Las contribuciones recopiladas reflejan una profunda ansiedad por el futuro. Crisis climática, inestabilidad social, miedo a un mundo percibido como más duro que el actual: para muchos adolescentes, tener un hijo parece una responsabilidad demasiado pesada. Algunos también mencionan la carga mental asociada a la paternidad y la sensación de no poder cuidar de los demás cuando ya tienen dificultades para cuidar de sí mismos.
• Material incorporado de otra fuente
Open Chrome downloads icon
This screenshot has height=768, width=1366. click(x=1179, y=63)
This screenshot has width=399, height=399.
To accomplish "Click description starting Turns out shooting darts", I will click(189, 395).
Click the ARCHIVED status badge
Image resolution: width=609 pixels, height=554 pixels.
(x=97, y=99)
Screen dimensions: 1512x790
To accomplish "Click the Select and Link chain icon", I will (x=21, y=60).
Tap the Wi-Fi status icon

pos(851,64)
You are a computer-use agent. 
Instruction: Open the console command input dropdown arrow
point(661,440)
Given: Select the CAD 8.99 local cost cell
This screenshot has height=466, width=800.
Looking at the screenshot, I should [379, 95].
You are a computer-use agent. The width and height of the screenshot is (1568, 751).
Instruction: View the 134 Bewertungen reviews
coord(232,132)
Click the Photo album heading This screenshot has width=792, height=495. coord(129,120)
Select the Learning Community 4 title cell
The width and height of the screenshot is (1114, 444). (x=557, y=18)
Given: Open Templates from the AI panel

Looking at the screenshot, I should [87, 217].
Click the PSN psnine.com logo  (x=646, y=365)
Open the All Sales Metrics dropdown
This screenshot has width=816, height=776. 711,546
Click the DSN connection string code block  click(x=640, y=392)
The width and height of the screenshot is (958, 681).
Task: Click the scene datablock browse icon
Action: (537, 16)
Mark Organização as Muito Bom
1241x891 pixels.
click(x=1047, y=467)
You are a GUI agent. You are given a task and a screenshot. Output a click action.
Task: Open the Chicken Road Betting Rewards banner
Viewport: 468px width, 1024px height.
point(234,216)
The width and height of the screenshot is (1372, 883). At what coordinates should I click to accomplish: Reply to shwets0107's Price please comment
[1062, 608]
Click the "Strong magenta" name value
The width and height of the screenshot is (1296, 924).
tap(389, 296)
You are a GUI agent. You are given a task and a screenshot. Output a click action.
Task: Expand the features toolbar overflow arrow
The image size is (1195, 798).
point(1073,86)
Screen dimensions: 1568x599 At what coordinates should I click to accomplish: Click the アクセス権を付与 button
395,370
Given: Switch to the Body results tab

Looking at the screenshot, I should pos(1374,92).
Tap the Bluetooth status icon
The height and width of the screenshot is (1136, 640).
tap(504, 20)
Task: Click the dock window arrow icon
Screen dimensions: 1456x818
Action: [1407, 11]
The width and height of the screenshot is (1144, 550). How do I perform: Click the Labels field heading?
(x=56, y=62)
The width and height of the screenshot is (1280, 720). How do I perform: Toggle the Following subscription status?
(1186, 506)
El malestar adolescente está estrechamente vinculado a la escuela
El estudio destaca otro factor clave: la angustia escolar. Más de uno de cada cinco adolescentes reporta sentirse mal o muy mal, y la escuela es la principal fuente de dificultad, muy por delante de los problemas familiares. La presión por lograr resultados, un ritmo percibido como agotador, el acoso escolar y la pérdida de sentido alimentan un clima de ansiedad que afecta negativamente la salud mental de los jóvenes.
Para la ONE (Oficina Nacional de Atención a la Infancia) y varios actores institucionales, estas observaciones exigen una respuesta política integral. Los adolescentes demandan principalmente la presencia de adultos protectores y un entorno educativo más humano. Más allá de las tasas de natalidad, lo que está en juego es la capacidad de la sociedad para ofrecer perspectivas tranquilizadoras y un apoyo sólido a las generaciones más jóvenes.